世界中には、色々なピアノメーカーがありますが、スタインウェイだけが非常に特殊であるように個人的には感じております。
日本のメーカーも含めて、ヨーロッパの他のメーカーのピアノを弾いてみて思うのは、スタインウェイ以外の基本の設計において、どのメーカーも鍵盤を半分、約5ミリ弾いたところで音が鳴り出すような印象です。
ということは単純に考えて、それだけ指の運動量が多くなります。
スタインウェイを弾くと、2,3ミリ弾いただけで音が鳴り出しますので、逆からいえば7,8ミリも、多くの幅で色々なことが実現できますし、指の動きが少なくて済みます。
そこで1つ思うことなのですが、そもそもそのメーカーのピアノができるまでには、そのメーカーに携わるピアニストやピアノ教師の意見が多かれ少なかれ反映されているのですが、その意見の持ち主がどのようなピアニズムでピアノを扱っているかにより、ピアノの出来は違ってくると思うのです。
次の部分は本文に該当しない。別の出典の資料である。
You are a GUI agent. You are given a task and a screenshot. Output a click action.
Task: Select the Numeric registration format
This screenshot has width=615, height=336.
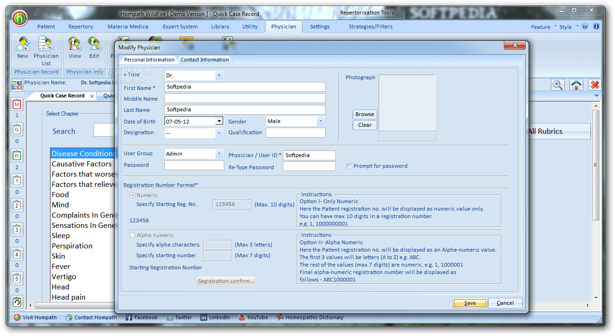[132, 195]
その点から考えますと、スタインウェイという楽器は特殊であり、100年以上前のアメリカ・ニューヨークにおいて、おそらくは、当時の亡命ロシア人ピアニストやピアノ教師の意見が反映され出来上がった設計ではないかと感じます。そこがヨーロッパや日本製の楽器と大きく違う点だと思います。
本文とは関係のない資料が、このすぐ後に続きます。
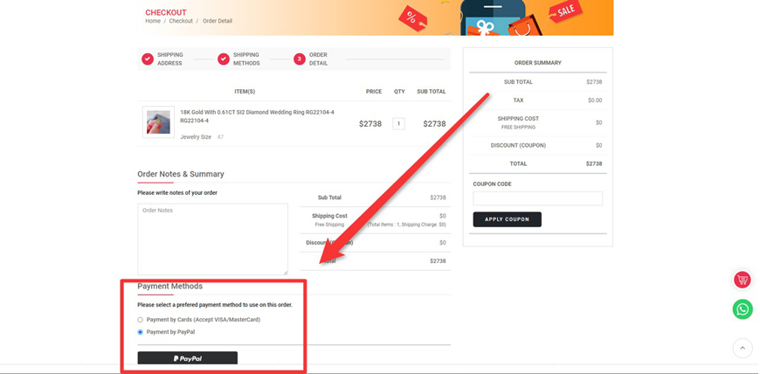The height and width of the screenshot is (374, 760).
Task: Click the red shopping cart floating icon
Action: coord(742,280)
例えば、スタインウェイの鍵盤は真ん中から両端に向かって下がっているのですが、これはロシアピアニズムの基本である重力奏法をするのに、身体の動きの観点から適しているのです。ですから、わたくしごとではありますが、いつもスタインウェイばかり弾いておりますので、たまに違うメーカーのピアノの前に座ると、鍵盤の両端がせり上がって感じるほどなのです。